Wheeler’s proposal would extend the two-tiered Internet to other websites and service providers, allowing big telecom companies to hand-pick winners and losers and discriminate in favor of their own Internet traffic. Comcast does that today with online video on certain game consoles. If that video comes from Comcast, it doesn’t count against any usage caps. If it doesn’t, it could get rough sticking to Comcast’s arbitrary usage allowance.

The FCC is in way over its head, unaware of the creative ways ISPs can find loopholes large enough to drive through any well-intentioned consumer protections. There is only once certain way to keep ISPs honest — reclassify them as what they should have been all along – a telecommunications service subject to common carrier rules. That would guarantee ISPs could not meddle with your Internet service for financial gain, could not artificially slow down “non-preferred” traffic to make room for paid traffic, and would guarantee that Internet applications of the future will succeed or fail on their merits, not on how much money they are willing to spend.

Since the FCC website is jammed today, we recommend e-mailing the Commission by this Friday at: [email protected]

Our friends at Free Press have published some sample comments they are getting, which may help you formulate yours. Here is ours as well:

Dear Chairman Wheeler,

Although we believe your intentions are good, your proposed Net Neutrality rules simply do not afford enough protection to preserve a free and open Internet. Troubling signs are already clear as providers test how much they can get away with meddling with Internet traffic. The wireless experience is replete with examples of selective speed throttling, usage caps, and traffic discrimination that allows some content to escape the usage meter and throttle while competitors cannot.

▶ [RECORDS PROVIDED]
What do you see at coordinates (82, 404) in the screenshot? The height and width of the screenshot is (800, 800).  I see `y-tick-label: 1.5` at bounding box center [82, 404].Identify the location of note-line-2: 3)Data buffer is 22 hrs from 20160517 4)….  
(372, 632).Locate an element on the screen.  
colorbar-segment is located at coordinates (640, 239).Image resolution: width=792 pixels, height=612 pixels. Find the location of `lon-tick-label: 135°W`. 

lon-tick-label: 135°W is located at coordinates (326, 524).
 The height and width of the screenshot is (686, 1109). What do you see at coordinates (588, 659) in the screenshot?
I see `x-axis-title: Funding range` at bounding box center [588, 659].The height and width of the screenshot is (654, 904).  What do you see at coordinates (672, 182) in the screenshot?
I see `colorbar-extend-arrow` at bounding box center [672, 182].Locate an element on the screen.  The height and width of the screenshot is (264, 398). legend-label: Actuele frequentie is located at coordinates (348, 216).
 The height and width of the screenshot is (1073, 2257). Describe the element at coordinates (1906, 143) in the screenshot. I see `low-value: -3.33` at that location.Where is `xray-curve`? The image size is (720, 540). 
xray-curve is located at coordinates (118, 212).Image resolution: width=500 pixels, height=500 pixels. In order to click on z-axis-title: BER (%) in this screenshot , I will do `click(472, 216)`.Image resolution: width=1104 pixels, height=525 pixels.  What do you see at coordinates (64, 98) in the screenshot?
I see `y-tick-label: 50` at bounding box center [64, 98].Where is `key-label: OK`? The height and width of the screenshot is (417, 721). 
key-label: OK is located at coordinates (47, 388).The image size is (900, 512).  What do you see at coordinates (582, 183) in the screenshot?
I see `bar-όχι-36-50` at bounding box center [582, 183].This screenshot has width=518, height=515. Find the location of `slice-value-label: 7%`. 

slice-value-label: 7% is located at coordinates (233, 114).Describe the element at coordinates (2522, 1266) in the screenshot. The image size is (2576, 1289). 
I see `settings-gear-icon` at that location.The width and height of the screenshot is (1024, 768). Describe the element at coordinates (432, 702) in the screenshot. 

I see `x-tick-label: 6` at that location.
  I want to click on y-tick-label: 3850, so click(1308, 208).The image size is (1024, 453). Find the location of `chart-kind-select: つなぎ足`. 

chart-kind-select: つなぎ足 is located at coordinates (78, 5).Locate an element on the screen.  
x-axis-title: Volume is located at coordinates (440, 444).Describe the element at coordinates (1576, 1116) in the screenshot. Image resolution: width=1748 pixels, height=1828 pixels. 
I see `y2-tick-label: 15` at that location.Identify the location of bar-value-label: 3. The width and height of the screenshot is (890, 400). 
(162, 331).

▶ [EXPLORE THE MATERIAL]
[1] In the net neutrality text, which practices does the letter to Chairman Wheeler say fill the wireless experience?
[2] According to the net neutrality text, how should ISPs be reclassified?
The entries have no connection to the net neutrality text.

▶ [EXERCISE SOLUTIONS]
[1]
- Selective speed throttling
- Usage caps
- Traffic discrimination that lets some content escape the usage meter and throttle while competitors cannot

[2] As a telecommunications service subject to common carrier rules.